Landscape Ecology

, Volume 26, Issue 9, pp 1269–1280 | Cite as

Landscape patterns of avian habitat use and nest success are affected by chronic gas well compressor noise

  • Clinton D. FrancisEmail author
  • Juan Paritsis
  • Catherine P. Ortega
  • Alexander Cruz
Research Article


Anthropogenic noise is becoming a dominant component of soundscapes across the world and these altered acoustic conditions may have severe consequences for natural communities. We modeled noise amplitudes from gas well compressors across a 16 km2 study area to estimate the influence of noise on avian habitat use and nest success. Using species with noise responses representative of other avian community members, across the study area we estimated gray flycatcher (Empidonax wrightii) and western scrub-jay (Aphelocoma californica) occupancy, and gray flycatcher nest success, which is highly dependent on predation by western scrub-jays. We also explore how alternative noise management and mitigation scenarios may reduce area impacted by noise. Compressor noise affected 84.5% of our study area and occupancy of each species was approximately 5% lower than would be expected without compressor noise. In contrast, flycatcher nest success was 7% higher, reflecting a decreased rate of predation in noisy areas. Not all alternative management and mitigation scenarios reduced the proportion of area affected by noise; however, use of sound barrier walls around compressors could reduce the area affected by noise by 70% and maintain occupancy and nest success rates at levels close to those expected in a landscape without compressor noise. These results suggest that noise from compressors could be effectively managed and, because habitat use and nest success are only two of many ecological processes that may change with noise exposure, minimizing the anthropogenic component of soundscapes should be a conservation priority.

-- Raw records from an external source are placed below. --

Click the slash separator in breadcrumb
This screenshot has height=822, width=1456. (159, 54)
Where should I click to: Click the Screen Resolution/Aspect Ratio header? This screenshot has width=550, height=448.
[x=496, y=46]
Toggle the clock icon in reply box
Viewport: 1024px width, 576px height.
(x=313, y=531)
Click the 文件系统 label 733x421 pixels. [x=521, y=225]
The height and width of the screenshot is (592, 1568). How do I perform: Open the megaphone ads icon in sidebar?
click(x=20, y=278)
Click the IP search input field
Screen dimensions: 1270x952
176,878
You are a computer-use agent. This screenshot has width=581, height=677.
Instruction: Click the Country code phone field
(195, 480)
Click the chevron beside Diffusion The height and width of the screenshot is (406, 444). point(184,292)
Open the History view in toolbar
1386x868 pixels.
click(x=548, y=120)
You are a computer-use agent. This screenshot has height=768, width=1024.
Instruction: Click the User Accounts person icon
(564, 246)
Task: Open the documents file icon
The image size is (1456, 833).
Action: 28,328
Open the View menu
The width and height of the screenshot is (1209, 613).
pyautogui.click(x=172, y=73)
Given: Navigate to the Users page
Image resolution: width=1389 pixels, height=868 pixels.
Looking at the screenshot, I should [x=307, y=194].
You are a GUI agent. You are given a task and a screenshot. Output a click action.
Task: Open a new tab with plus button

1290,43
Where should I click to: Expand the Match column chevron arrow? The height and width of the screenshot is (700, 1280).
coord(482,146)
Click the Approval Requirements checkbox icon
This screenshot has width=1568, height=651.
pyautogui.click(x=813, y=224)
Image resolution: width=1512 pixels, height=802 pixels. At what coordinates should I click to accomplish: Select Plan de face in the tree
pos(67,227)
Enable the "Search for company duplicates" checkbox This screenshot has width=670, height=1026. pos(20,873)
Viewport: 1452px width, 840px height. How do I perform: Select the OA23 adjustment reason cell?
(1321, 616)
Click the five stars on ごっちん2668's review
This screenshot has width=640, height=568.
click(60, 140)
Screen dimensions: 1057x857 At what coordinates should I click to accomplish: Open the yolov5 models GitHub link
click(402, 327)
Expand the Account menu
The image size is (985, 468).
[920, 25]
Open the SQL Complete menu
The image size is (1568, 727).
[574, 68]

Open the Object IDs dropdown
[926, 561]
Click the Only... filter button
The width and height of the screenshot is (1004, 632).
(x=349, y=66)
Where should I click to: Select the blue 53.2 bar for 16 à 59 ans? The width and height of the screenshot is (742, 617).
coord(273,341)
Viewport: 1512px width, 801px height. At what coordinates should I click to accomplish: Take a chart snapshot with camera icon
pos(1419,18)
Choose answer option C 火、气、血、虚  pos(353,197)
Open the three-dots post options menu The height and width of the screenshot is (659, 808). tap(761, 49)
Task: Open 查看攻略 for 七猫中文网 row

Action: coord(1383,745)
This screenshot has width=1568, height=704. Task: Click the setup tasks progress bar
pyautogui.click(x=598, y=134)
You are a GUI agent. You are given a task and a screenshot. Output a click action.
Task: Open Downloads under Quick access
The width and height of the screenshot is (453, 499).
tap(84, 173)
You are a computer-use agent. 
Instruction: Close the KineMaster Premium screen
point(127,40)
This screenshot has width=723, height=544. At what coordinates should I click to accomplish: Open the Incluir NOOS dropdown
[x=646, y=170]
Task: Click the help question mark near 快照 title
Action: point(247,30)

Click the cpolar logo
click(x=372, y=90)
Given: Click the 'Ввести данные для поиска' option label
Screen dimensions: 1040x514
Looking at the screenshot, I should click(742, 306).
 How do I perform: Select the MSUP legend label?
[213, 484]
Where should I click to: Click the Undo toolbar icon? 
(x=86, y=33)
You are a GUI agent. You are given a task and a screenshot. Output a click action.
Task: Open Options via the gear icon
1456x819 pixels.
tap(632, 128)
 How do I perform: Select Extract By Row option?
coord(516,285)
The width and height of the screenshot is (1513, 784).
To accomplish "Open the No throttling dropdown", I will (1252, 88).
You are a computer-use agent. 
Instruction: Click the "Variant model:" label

Anthropogenic noise Occupancy patterns Natural gas well compressor Nest success Soundscape 



We thank our research assistants for field and lab support, especially R. Kennedy, N. Kleist, and P. Nylander, and BLM Farmington Field Office Biologist J. Hansen. We also thank two anonymous reviewers for useful suggestions and comments on an earlier version of this manuscript. This study was primarily supported by NSF DDIG (# IOS 0910092), BLM, through the Colorado Plateau Cooperative Ecosystems Studies Unit, ConocoPhillips, Williams Energy, and University of Colorado Department of Ecology and Evolutionary Biology, plus the Animal Behavior Society, Southwestern Association of Naturalists, Colorado Field Ornithologists, Edna Baily Sussman Foundation, Mountain Studies Institute, and an Ariel Appleton Research Fellowship with support from the Wells Fargo Foundation. C.D.F. was also supported by the National Evolutionary Synthesis Center (NESCent, NSF EF-0905606).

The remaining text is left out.